Cuplikan dari sebuah dataset:
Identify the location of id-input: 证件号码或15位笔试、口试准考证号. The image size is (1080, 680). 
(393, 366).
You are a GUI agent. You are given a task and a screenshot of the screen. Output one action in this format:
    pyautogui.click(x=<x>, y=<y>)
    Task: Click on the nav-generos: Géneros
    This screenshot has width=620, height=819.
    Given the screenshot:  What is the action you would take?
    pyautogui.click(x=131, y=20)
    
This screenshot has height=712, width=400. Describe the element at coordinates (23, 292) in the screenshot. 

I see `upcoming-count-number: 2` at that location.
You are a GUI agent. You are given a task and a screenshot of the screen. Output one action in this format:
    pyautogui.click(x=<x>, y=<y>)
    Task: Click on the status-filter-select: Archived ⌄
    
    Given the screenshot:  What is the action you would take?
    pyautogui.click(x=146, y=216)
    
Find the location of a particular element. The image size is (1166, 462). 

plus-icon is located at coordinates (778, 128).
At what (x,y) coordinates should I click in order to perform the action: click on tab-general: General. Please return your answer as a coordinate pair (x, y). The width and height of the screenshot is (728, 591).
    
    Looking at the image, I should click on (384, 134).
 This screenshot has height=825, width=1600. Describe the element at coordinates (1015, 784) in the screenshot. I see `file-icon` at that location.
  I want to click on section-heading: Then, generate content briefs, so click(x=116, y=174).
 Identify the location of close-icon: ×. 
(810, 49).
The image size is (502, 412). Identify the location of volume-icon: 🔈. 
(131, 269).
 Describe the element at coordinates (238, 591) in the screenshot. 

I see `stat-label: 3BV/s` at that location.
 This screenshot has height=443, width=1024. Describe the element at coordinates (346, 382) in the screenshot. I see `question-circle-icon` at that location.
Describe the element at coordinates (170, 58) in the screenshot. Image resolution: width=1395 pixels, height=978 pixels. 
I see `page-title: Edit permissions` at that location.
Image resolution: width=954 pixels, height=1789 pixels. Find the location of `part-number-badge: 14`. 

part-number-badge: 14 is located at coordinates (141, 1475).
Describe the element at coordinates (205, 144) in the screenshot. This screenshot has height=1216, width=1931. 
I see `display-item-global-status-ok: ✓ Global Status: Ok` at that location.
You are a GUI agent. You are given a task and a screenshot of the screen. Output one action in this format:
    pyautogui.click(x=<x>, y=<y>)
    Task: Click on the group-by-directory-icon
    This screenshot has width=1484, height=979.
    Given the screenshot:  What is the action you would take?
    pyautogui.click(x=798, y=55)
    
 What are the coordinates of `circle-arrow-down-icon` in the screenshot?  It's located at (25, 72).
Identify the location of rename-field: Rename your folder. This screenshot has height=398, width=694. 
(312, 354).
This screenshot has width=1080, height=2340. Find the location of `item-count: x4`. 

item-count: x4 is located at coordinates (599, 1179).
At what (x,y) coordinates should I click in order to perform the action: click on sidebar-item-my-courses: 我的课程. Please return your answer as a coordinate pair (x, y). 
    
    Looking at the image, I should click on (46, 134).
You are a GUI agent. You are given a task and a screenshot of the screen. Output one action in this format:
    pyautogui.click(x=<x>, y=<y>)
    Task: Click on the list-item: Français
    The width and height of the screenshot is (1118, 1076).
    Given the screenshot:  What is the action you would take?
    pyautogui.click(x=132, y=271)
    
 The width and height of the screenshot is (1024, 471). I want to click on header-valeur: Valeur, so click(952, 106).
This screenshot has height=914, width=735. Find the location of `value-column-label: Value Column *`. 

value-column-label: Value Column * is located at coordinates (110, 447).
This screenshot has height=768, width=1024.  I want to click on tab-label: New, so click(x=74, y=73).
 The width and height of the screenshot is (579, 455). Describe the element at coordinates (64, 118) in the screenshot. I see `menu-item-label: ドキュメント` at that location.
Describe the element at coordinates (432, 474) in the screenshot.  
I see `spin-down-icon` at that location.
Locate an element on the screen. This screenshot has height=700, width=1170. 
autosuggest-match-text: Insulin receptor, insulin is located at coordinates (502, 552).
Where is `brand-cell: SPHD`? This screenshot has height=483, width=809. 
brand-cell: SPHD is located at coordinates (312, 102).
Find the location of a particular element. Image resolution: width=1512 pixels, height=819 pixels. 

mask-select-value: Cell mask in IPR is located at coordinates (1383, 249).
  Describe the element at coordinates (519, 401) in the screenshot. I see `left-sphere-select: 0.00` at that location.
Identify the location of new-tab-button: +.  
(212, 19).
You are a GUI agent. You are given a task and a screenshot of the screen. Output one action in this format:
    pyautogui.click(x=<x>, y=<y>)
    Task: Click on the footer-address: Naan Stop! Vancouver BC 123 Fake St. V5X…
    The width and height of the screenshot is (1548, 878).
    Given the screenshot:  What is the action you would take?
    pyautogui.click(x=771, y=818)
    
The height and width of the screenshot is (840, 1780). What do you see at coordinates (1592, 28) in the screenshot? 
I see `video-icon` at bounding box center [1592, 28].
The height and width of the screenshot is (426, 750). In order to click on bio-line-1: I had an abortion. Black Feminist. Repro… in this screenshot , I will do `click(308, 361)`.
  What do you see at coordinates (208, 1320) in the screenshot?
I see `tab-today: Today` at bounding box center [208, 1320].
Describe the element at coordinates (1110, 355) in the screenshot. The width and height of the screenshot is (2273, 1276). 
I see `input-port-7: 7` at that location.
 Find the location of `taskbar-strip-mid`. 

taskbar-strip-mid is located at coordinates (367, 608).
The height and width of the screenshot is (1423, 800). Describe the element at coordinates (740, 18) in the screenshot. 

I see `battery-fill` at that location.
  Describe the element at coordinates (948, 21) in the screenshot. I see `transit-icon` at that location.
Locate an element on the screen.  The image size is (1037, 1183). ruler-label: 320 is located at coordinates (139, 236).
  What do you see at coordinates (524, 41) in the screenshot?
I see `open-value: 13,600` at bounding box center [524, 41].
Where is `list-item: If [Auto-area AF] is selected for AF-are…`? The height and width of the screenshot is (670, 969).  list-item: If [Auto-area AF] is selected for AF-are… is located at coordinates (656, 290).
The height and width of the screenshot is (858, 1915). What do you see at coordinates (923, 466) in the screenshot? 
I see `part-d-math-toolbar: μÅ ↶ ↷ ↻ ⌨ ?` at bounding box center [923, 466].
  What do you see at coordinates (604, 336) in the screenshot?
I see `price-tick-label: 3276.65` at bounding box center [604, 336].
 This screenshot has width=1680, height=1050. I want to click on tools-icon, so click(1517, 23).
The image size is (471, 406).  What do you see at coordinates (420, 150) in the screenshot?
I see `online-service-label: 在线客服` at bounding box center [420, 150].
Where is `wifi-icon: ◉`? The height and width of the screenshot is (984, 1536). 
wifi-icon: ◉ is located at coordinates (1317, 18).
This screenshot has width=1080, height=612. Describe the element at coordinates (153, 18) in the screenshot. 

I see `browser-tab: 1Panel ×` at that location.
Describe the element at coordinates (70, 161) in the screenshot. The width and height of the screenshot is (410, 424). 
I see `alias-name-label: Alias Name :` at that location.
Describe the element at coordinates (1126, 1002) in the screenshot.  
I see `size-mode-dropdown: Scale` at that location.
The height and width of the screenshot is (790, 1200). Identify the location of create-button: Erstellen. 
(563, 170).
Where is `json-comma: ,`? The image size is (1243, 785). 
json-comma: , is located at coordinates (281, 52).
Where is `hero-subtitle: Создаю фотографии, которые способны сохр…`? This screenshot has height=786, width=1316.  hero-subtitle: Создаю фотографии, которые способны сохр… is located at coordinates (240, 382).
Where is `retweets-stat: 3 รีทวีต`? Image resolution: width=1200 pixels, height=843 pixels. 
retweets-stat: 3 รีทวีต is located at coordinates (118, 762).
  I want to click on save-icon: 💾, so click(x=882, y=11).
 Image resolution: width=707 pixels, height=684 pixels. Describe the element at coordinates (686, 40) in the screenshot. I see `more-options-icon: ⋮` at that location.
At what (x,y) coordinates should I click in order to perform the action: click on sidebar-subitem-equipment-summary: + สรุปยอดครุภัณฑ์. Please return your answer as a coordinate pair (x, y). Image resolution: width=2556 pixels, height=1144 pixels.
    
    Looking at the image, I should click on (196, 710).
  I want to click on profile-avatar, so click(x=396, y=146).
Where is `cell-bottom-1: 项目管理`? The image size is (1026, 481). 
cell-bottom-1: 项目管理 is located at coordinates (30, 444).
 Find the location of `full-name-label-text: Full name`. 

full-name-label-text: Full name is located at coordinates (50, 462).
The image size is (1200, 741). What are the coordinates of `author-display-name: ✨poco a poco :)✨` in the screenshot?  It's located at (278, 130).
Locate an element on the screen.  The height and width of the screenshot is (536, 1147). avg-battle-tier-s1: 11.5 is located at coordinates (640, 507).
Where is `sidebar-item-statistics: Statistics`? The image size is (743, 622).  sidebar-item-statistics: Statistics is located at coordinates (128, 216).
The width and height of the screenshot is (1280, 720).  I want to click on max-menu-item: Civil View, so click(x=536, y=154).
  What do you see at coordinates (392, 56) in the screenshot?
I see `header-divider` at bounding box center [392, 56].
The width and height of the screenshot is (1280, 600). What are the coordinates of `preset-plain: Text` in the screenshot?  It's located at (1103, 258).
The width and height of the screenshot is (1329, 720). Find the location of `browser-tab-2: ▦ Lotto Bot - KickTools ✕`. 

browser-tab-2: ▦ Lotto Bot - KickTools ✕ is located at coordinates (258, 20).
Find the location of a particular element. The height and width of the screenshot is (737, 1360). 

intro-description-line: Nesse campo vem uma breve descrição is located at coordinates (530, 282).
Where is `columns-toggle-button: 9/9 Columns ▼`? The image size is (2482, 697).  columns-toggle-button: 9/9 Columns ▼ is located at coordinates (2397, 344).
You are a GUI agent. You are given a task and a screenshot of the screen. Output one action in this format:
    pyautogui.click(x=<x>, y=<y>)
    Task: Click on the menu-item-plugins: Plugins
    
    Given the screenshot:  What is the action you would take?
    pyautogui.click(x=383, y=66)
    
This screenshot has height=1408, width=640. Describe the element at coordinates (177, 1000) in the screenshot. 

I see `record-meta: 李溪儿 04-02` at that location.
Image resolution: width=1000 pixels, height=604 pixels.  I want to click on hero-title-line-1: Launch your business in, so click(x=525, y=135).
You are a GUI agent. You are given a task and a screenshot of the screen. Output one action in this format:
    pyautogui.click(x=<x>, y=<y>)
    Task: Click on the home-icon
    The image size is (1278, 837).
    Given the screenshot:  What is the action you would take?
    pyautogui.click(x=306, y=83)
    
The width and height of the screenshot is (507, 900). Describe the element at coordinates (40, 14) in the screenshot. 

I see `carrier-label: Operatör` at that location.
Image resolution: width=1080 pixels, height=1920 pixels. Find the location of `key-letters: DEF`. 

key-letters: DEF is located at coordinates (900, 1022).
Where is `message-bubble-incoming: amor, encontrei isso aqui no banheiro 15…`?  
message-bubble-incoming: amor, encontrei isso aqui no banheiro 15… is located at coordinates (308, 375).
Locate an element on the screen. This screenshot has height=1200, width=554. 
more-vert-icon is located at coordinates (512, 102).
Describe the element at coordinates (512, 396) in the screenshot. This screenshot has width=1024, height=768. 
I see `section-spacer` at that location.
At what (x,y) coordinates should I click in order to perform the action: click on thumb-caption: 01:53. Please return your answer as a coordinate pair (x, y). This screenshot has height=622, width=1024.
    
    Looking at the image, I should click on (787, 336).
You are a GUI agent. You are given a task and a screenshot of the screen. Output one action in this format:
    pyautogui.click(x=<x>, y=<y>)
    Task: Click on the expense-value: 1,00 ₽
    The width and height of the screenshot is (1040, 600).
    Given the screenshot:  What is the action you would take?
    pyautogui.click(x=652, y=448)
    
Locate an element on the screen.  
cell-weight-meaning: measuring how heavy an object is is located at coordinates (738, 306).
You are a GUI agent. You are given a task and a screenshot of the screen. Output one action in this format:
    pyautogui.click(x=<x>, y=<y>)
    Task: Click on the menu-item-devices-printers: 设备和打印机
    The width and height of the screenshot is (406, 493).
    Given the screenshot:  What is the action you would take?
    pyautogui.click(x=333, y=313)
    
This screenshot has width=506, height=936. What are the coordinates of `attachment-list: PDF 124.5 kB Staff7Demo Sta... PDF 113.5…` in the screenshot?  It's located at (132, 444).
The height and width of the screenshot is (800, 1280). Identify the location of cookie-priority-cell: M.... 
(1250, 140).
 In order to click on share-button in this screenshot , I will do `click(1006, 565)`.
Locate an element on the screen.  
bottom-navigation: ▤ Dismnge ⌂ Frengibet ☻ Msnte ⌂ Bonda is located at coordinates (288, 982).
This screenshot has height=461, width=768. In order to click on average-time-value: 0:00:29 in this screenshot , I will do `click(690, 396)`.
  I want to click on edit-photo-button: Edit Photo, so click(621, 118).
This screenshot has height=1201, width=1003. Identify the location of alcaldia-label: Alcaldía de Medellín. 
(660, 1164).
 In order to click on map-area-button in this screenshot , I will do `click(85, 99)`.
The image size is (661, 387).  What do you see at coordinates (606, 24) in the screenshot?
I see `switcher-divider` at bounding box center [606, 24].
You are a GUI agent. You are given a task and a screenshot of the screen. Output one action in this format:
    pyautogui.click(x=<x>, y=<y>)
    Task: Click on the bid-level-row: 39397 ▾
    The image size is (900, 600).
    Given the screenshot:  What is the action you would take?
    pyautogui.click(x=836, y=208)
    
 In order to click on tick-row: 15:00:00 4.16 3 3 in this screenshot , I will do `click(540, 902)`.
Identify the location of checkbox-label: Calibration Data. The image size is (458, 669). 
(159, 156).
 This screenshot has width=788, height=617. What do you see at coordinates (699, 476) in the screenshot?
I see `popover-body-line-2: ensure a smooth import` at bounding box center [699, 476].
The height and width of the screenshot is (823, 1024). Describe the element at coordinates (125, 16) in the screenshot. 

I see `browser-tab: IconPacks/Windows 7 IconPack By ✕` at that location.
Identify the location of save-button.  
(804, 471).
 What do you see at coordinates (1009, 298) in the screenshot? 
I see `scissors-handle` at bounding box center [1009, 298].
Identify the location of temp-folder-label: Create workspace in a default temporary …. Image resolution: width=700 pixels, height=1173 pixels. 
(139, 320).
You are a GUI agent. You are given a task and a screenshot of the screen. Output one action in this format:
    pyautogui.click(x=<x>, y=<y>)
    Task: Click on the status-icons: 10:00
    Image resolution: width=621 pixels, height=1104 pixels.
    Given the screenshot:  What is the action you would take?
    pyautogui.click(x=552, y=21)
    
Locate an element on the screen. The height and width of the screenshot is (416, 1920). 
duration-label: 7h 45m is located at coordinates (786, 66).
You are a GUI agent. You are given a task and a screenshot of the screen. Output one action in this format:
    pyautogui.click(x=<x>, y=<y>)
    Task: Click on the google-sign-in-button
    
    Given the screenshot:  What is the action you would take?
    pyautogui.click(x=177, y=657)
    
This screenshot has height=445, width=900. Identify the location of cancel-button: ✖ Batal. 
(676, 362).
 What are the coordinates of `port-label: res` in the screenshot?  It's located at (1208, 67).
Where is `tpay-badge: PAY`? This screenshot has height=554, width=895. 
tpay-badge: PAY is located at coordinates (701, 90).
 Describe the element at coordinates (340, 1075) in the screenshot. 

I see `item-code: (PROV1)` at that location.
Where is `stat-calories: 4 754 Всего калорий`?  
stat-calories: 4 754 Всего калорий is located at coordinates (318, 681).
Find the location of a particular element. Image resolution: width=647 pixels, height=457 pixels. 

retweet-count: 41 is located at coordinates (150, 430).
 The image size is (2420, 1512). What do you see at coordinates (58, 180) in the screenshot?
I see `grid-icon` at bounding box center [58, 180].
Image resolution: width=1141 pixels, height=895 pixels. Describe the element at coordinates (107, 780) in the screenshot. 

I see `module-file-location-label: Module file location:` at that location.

INSTRUKSI TUGAS |
Kutip ulang tanpa perubahan baris-baris dari catatan di atas, mulai pada baris yang memuat "This screenshot has width=1080, height=612." dan berhenti setelah baris yang memuat "Looking at the image, I should click on (196, 710).".

JAWABAN LATIHAN |
This screenshot has width=1080, height=612. Describe the element at coordinates (153, 18) in the screenshot. 

I see `browser-tab: 1Panel ×` at that location.
Describe the element at coordinates (70, 161) in the screenshot. The width and height of the screenshot is (410, 424). 
I see `alias-name-label: Alias Name :` at that location.
Describe the element at coordinates (1126, 1002) in the screenshot.  
I see `size-mode-dropdown: Scale` at that location.
The height and width of the screenshot is (790, 1200). Identify the location of create-button: Erstellen. 
(563, 170).
Where is `json-comma: ,`? The image size is (1243, 785). 
json-comma: , is located at coordinates (281, 52).
Where is `hero-subtitle: Создаю фотографии, которые способны сохр…`? This screenshot has height=786, width=1316.  hero-subtitle: Создаю фотографии, которые способны сохр… is located at coordinates (240, 382).
Where is `retweets-stat: 3 รีทวีต`? Image resolution: width=1200 pixels, height=843 pixels. 
retweets-stat: 3 รีทวีต is located at coordinates (118, 762).
  I want to click on save-icon: 💾, so click(x=882, y=11).
 Image resolution: width=707 pixels, height=684 pixels. Describe the element at coordinates (686, 40) in the screenshot. I see `more-options-icon: ⋮` at that location.
At what (x,y) coordinates should I click in order to perform the action: click on sidebar-subitem-equipment-summary: + สรุปยอดครุภัณฑ์. Please return your answer as a coordinate pair (x, y). Image resolution: width=2556 pixels, height=1144 pixels.
    
    Looking at the image, I should click on (196, 710).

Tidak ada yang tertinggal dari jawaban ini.